Reproduce the rows below, swapping every occurrence of "Instruction" for "Command" and leaving all other text unchanged.
***
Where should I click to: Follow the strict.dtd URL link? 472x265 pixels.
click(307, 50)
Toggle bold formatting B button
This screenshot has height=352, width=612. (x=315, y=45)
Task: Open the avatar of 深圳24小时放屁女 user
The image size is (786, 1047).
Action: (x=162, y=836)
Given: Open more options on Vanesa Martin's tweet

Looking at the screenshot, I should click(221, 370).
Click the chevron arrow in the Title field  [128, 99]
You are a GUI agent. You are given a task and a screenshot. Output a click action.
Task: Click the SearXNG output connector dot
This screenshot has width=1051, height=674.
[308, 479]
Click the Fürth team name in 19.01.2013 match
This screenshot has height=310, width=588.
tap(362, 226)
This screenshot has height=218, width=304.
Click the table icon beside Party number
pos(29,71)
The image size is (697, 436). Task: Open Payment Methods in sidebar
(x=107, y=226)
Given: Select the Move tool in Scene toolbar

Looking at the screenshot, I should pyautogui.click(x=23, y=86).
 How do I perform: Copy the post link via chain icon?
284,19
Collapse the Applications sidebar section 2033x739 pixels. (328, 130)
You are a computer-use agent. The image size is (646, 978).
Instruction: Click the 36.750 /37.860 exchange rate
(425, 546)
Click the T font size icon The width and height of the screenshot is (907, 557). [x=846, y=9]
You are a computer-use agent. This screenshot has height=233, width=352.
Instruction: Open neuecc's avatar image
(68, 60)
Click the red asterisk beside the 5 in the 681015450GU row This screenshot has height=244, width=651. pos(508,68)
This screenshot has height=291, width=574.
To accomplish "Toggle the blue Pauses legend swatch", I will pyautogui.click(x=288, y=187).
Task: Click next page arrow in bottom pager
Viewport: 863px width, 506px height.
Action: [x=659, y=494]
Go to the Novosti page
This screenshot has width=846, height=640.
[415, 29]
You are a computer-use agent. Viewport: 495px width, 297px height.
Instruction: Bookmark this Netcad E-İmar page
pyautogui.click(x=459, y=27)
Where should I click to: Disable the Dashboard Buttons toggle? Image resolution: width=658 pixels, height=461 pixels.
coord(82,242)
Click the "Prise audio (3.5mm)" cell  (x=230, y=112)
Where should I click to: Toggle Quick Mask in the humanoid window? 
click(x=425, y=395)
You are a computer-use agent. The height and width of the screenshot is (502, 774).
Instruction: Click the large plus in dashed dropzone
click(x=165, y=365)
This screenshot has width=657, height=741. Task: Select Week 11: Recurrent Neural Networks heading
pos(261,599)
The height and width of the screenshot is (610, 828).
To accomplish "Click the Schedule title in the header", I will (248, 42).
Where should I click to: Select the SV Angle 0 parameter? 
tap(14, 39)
***
** FULL SOLUTION **
Where should I click to: Follow the strict.dtd URL link? 472x265 pixels.
click(307, 50)
Toggle bold formatting B button
This screenshot has height=352, width=612. (x=315, y=45)
Task: Open the avatar of 深圳24小时放屁女 user
The image size is (786, 1047).
Action: (x=162, y=836)
Given: Open more options on Vanesa Martin's tweet

Looking at the screenshot, I should click(221, 370).
Click the chevron arrow in the Title field  [128, 99]
You are a GUI agent. You are given a task and a screenshot. Output a click action.
Task: Click the SearXNG output connector dot
This screenshot has width=1051, height=674.
[308, 479]
Click the Fürth team name in 19.01.2013 match
This screenshot has height=310, width=588.
tap(362, 226)
This screenshot has height=218, width=304.
Click the table icon beside Party number
pos(29,71)
The image size is (697, 436). Task: Open Payment Methods in sidebar
(x=107, y=226)
Given: Select the Move tool in Scene toolbar

Looking at the screenshot, I should pyautogui.click(x=23, y=86).
 How do I perform: Copy the post link via chain icon?
284,19
Collapse the Applications sidebar section 2033x739 pixels. (328, 130)
You are a computer-use agent. The image size is (646, 978).
Command: Click the 36.750 /37.860 exchange rate
(425, 546)
Click the T font size icon The width and height of the screenshot is (907, 557). [x=846, y=9]
You are a computer-use agent. This screenshot has height=233, width=352.
Command: Open neuecc's avatar image
(68, 60)
Click the red asterisk beside the 5 in the 681015450GU row This screenshot has height=244, width=651. pos(508,68)
This screenshot has height=291, width=574.
To accomplish "Toggle the blue Pauses legend swatch", I will pyautogui.click(x=288, y=187).
Task: Click next page arrow in bottom pager
Viewport: 863px width, 506px height.
Action: [x=659, y=494]
Go to the Novosti page
This screenshot has width=846, height=640.
[415, 29]
You are a computer-use agent. Viewport: 495px width, 297px height.
Command: Bookmark this Netcad E-İmar page
pyautogui.click(x=459, y=27)
Where should I click to: Disable the Dashboard Buttons toggle? Image resolution: width=658 pixels, height=461 pixels.
coord(82,242)
Click the "Prise audio (3.5mm)" cell  (x=230, y=112)
Where should I click to: Toggle Quick Mask in the humanoid window? 
click(x=425, y=395)
You are a computer-use agent. The height and width of the screenshot is (502, 774).
Command: Click the large plus in dashed dropzone
click(x=165, y=365)
This screenshot has width=657, height=741. Task: Select Week 11: Recurrent Neural Networks heading
pos(261,599)
The height and width of the screenshot is (610, 828).
To accomplish "Click the Schedule title in the header", I will (248, 42).
Where should I click to: Select the SV Angle 0 parameter? 
tap(14, 39)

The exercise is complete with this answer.